- Provided records:
● ● ● ●
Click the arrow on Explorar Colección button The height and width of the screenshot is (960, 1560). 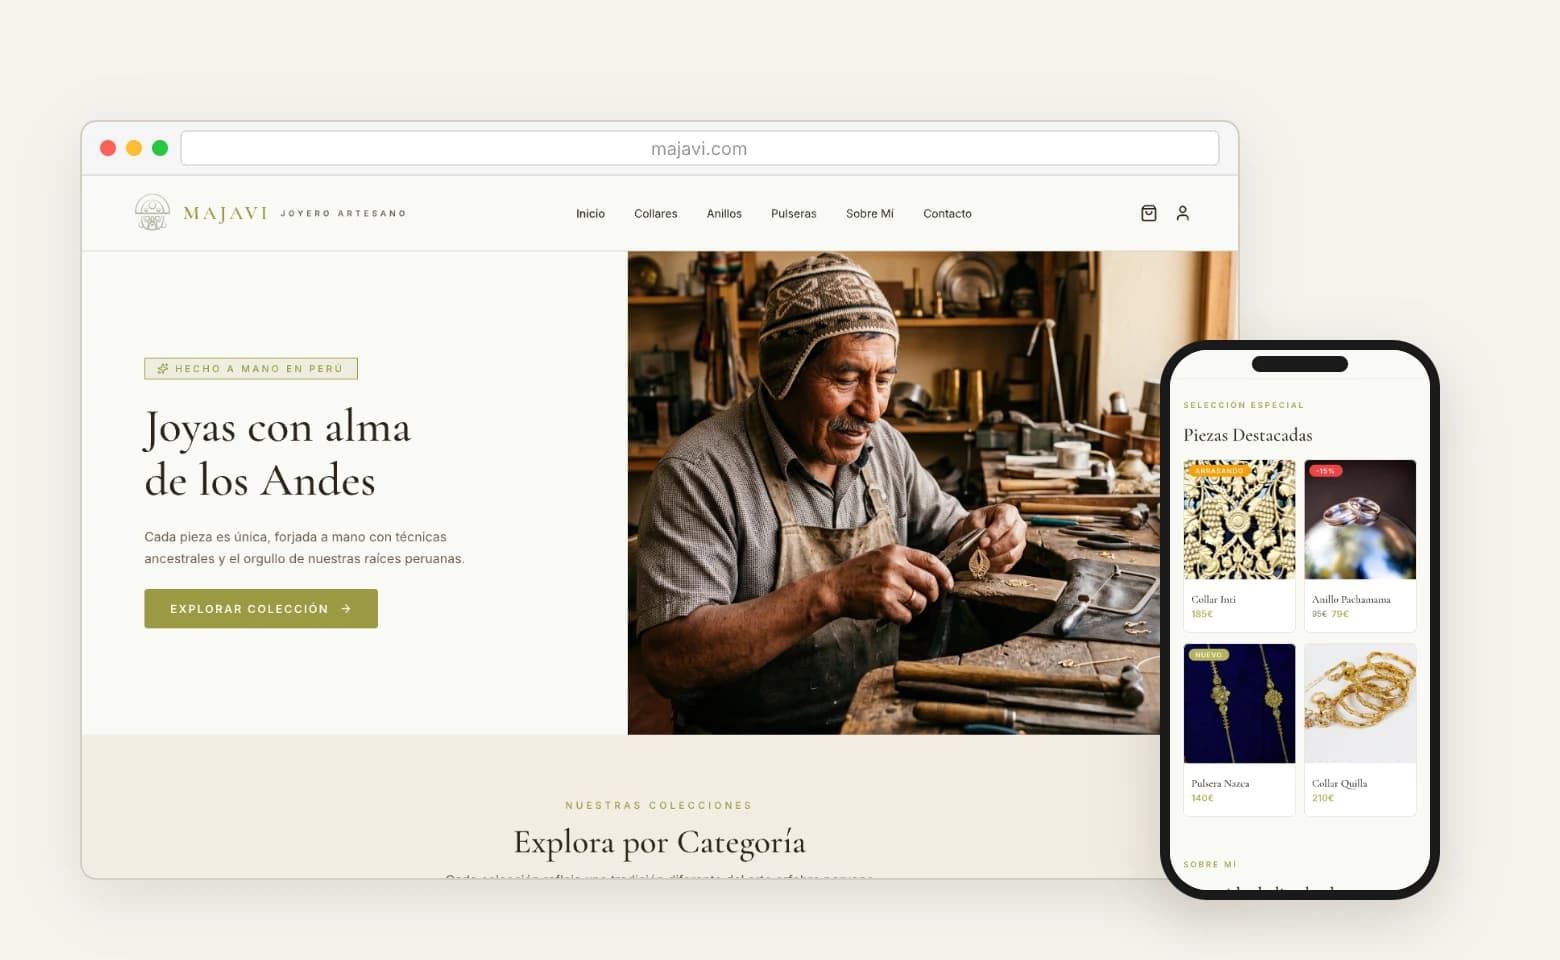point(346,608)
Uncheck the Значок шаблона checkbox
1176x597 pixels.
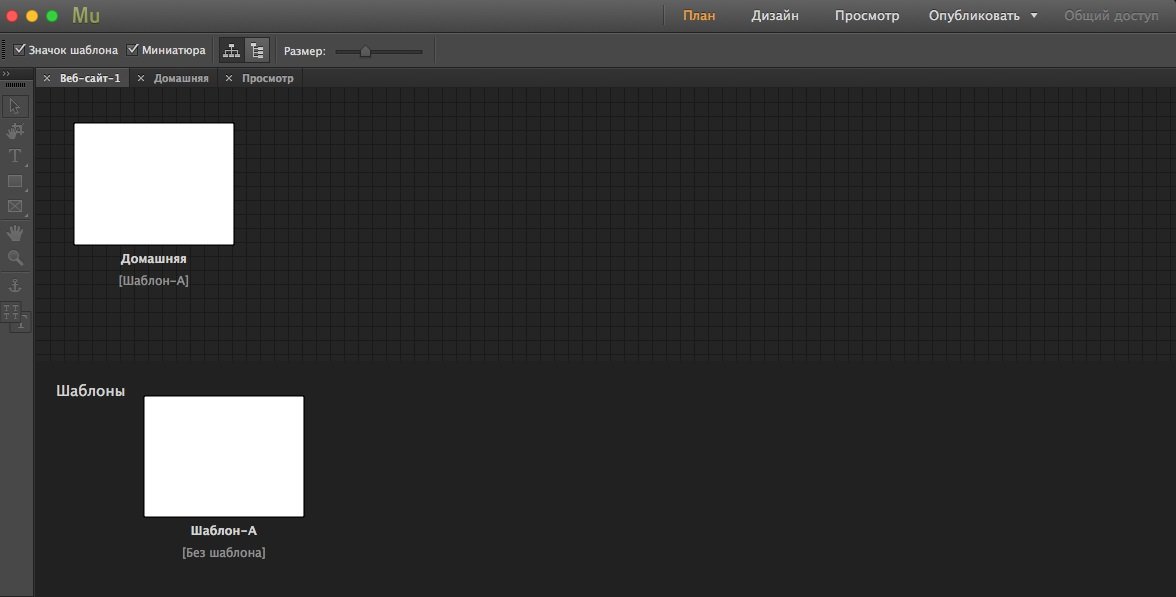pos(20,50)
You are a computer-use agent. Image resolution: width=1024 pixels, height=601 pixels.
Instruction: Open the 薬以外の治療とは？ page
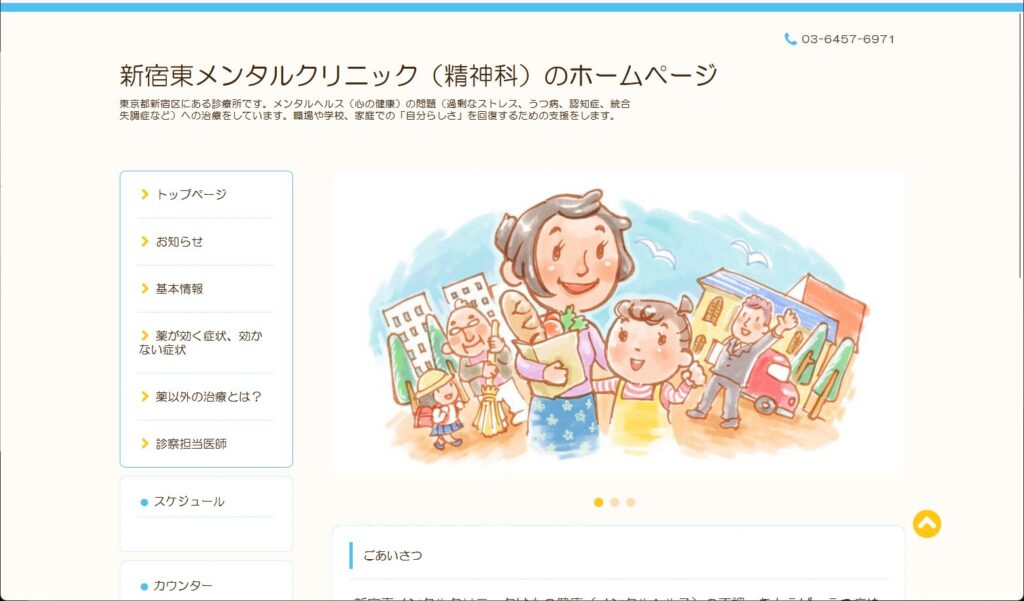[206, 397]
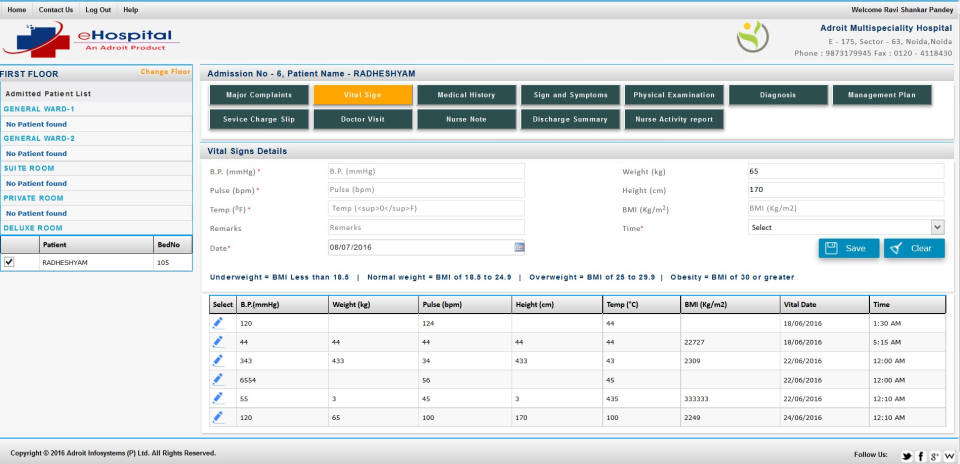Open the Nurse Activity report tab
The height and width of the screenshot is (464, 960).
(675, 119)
● ● ● ●
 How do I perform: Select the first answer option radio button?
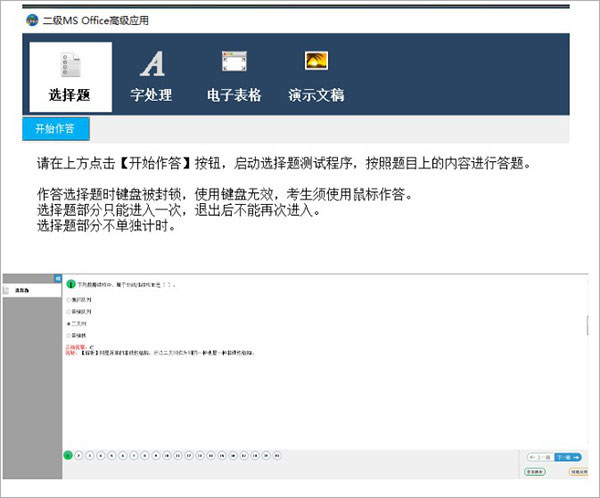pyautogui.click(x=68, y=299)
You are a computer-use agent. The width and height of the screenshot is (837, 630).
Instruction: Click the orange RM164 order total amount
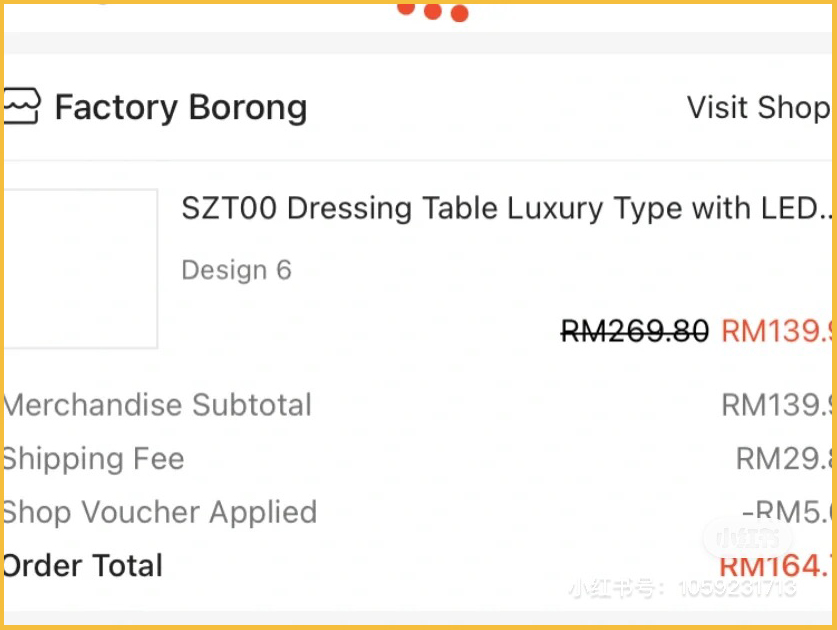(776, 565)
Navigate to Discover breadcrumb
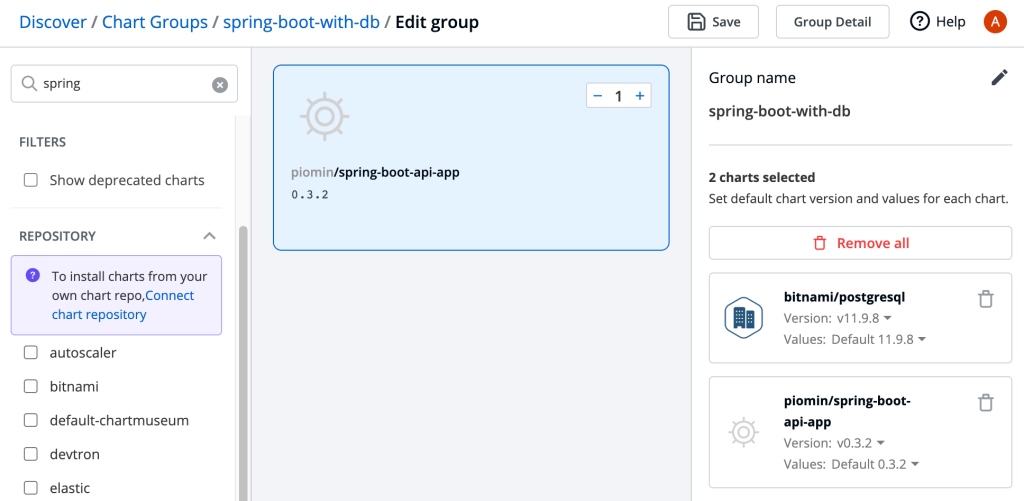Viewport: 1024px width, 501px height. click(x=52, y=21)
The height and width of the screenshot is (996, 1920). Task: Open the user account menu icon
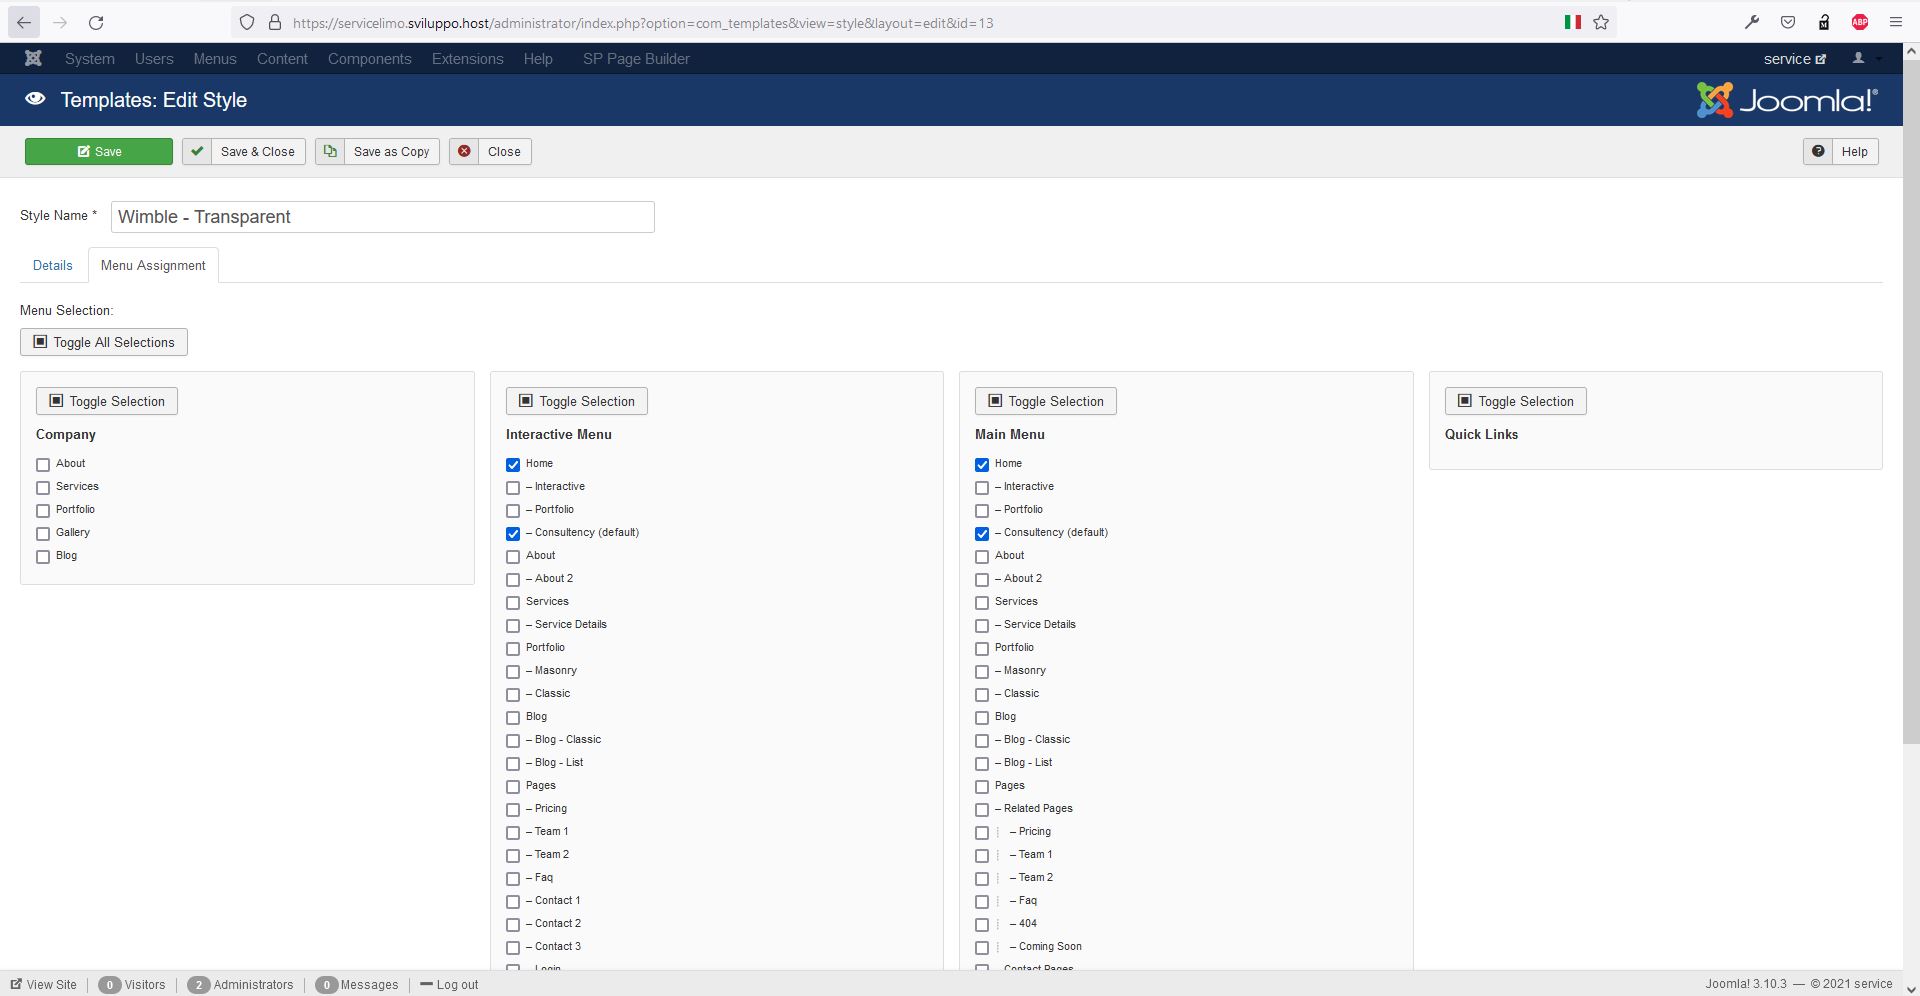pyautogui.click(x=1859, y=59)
● ● ● ●
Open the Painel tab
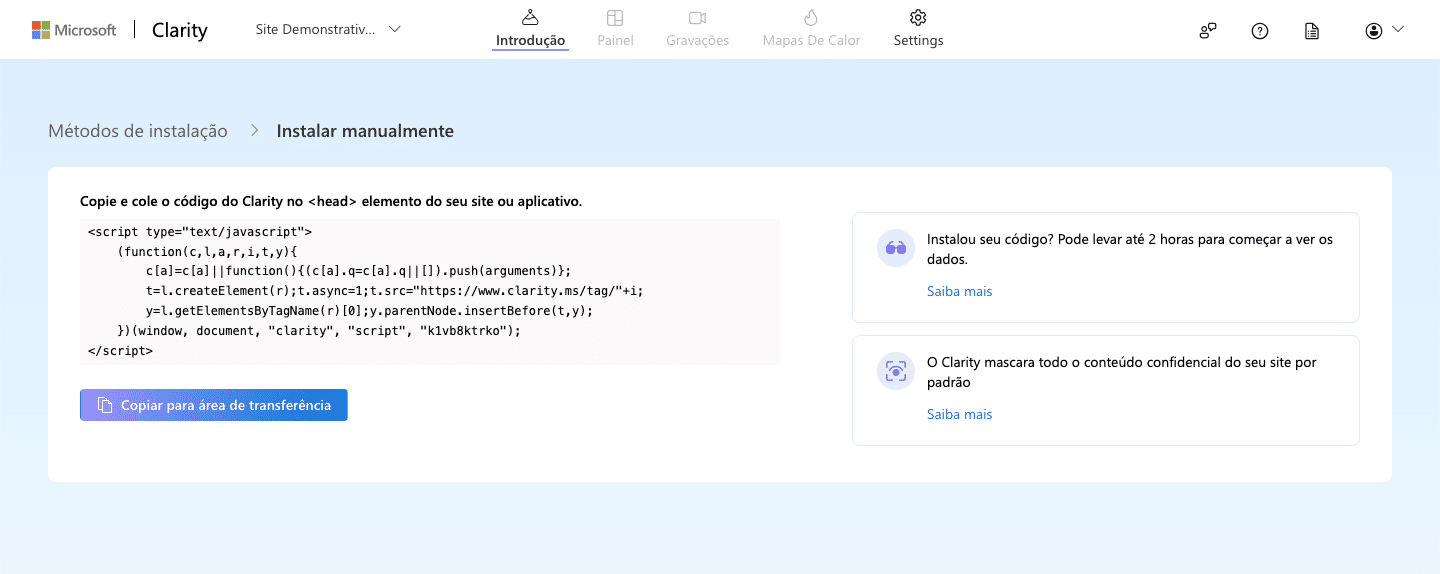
● ● ● ●
- Assignment: Go through the listing above line by line and say how many lines hold the word "agent". Reply with that number only.

- Response below: 2